======== The data

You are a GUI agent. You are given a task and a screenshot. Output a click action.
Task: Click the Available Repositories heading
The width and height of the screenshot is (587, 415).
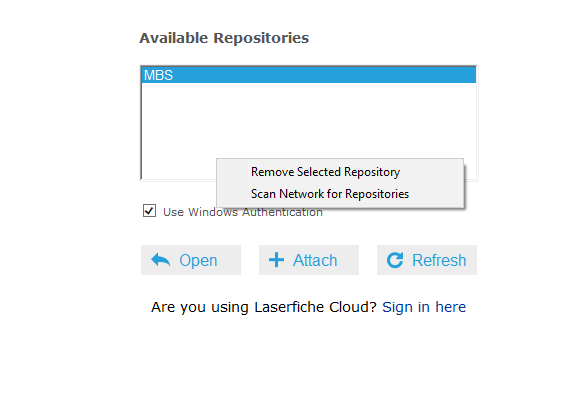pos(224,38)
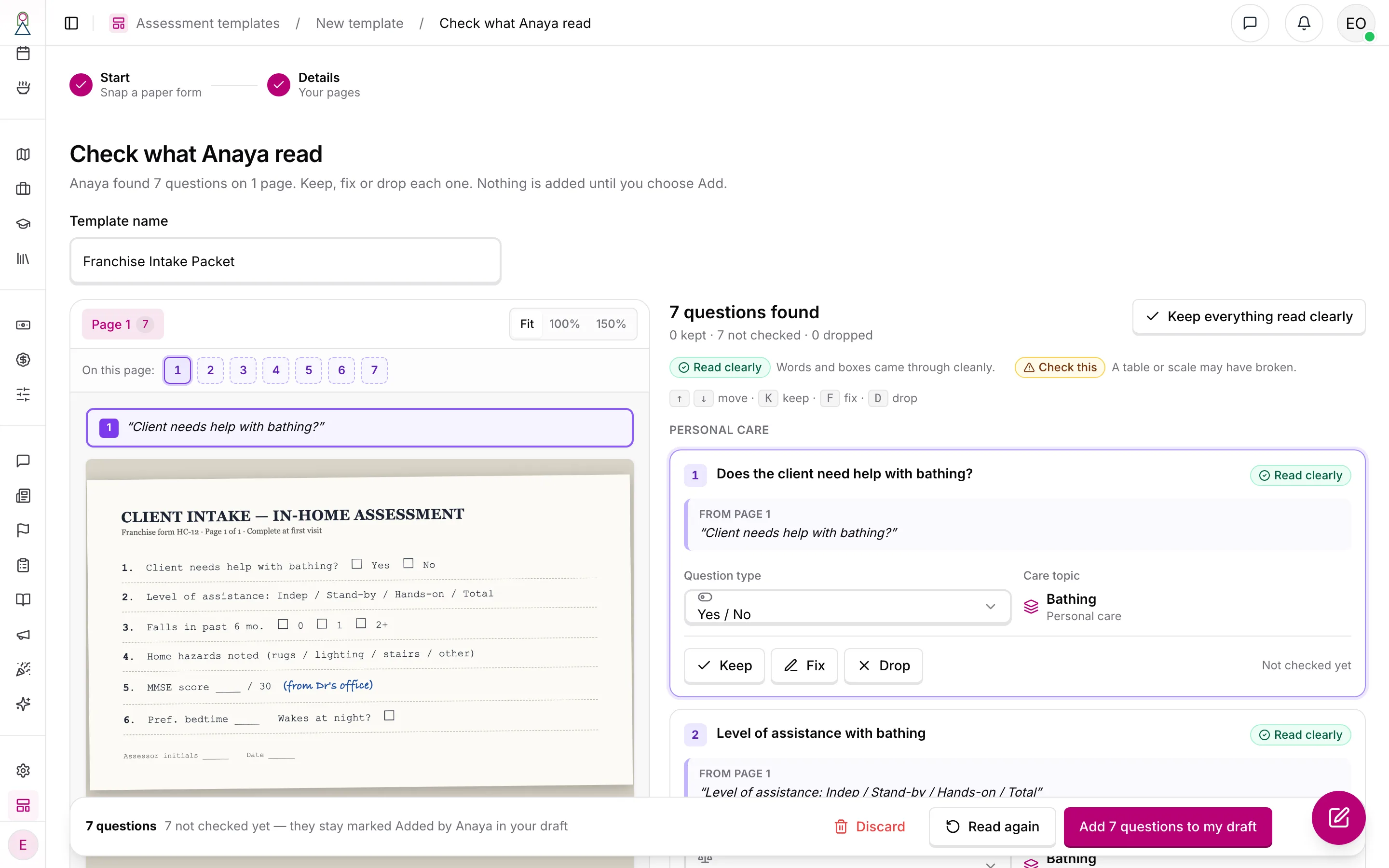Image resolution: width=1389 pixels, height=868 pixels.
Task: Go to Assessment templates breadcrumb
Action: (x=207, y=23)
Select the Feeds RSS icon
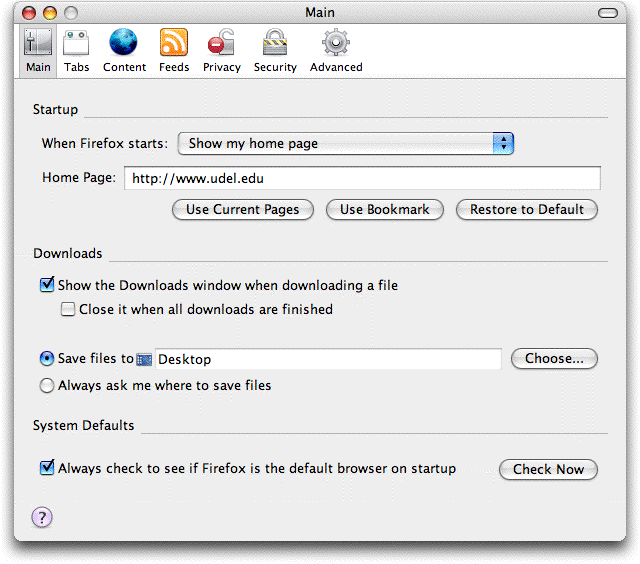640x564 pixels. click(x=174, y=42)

================
======== The data

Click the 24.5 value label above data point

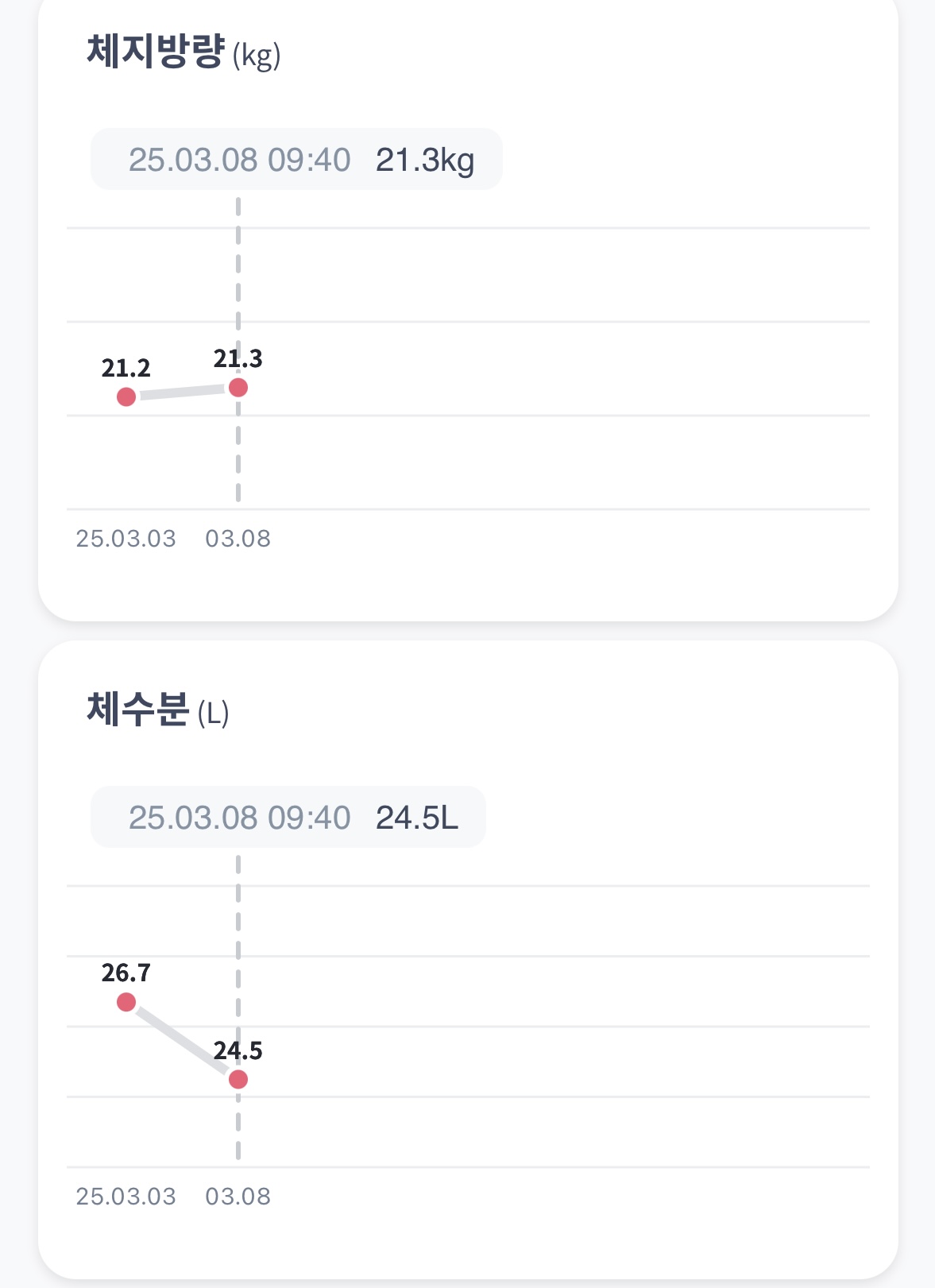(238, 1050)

================

◆ Exercise objective:
Begin at the line above that has "You are a GUI" and stop after the line that has "Task: Click the", copying each line exactly and adding nothing else.

◆ Finished task:
You are a GUI agent. You are given a task and a screenshot. Output a click action.
Task: Click the Available Repositories heading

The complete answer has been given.